#### [Problem]
The records below must be returned in full and unaltered.

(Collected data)
.....
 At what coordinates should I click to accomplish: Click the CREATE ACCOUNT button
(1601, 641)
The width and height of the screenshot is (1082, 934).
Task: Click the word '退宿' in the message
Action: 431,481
.....
#### [Answer area]
 At what coordinates should I click to accomplish: Click the CREATE ACCOUNT button
(1601, 641)
The width and height of the screenshot is (1082, 934).
Task: Click the word '退宿' in the message
Action: 431,481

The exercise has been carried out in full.